[EXERCISE MATERIAL]

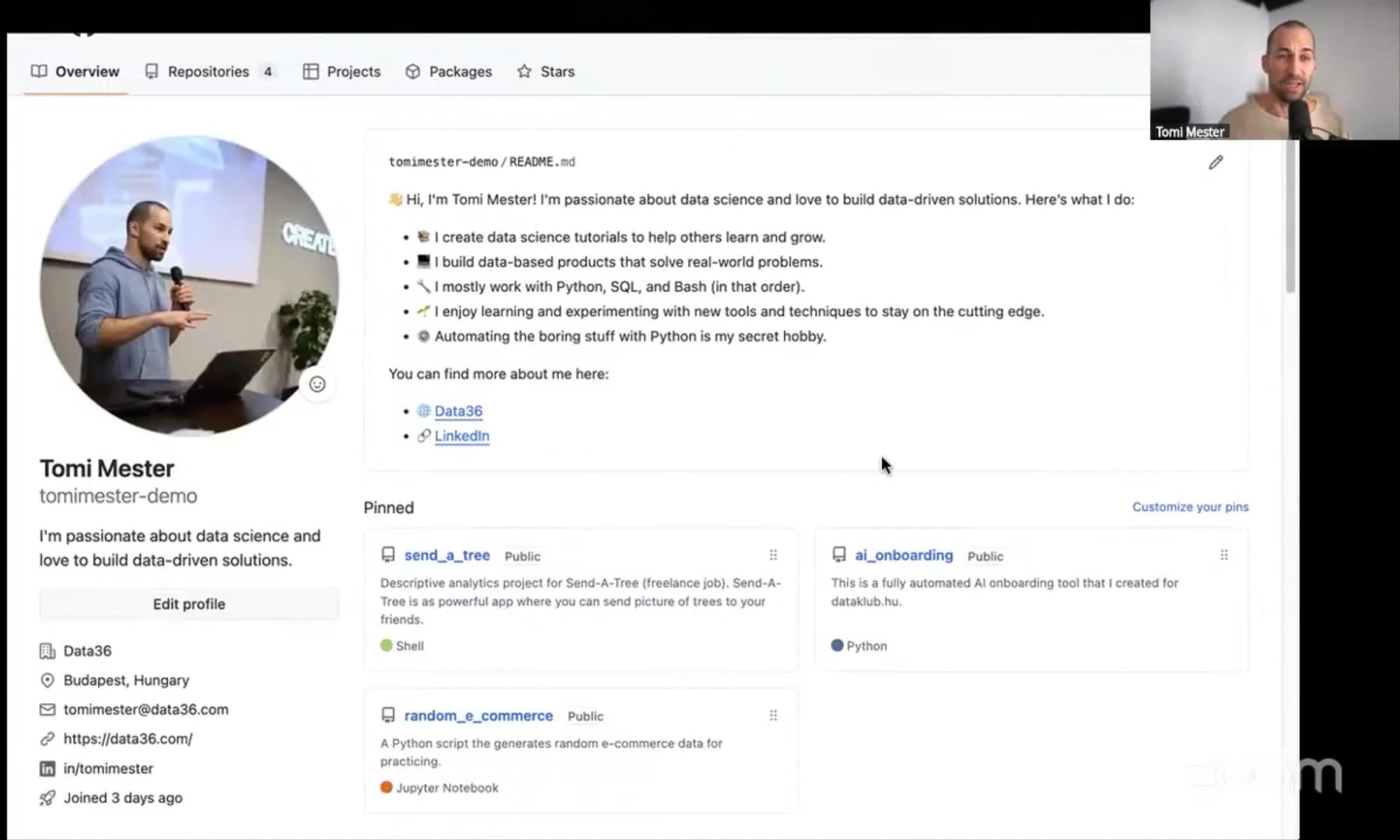The image size is (1400, 840).
Task: Click the repository icon beside ai_onboarding
Action: pos(839,555)
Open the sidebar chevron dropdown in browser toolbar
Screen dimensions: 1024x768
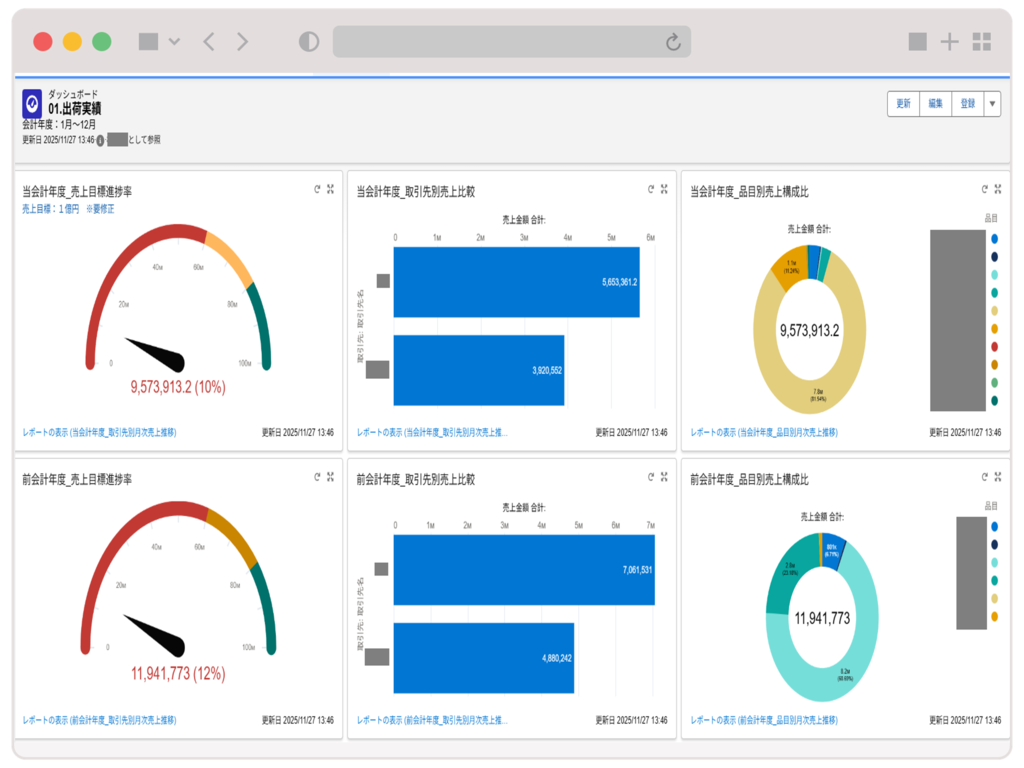pos(175,42)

[/EXERCISE MATERIAL]

| ASSIGNMENT |
Could you set down exactly, and only, the lines from the line containing "Open the sidebar" through the last line of the records, both included, without the pictures?

| WRITTEN RESPONSE |
Open the sidebar chevron dropdown in browser toolbar
Screen dimensions: 1024x768
pos(175,42)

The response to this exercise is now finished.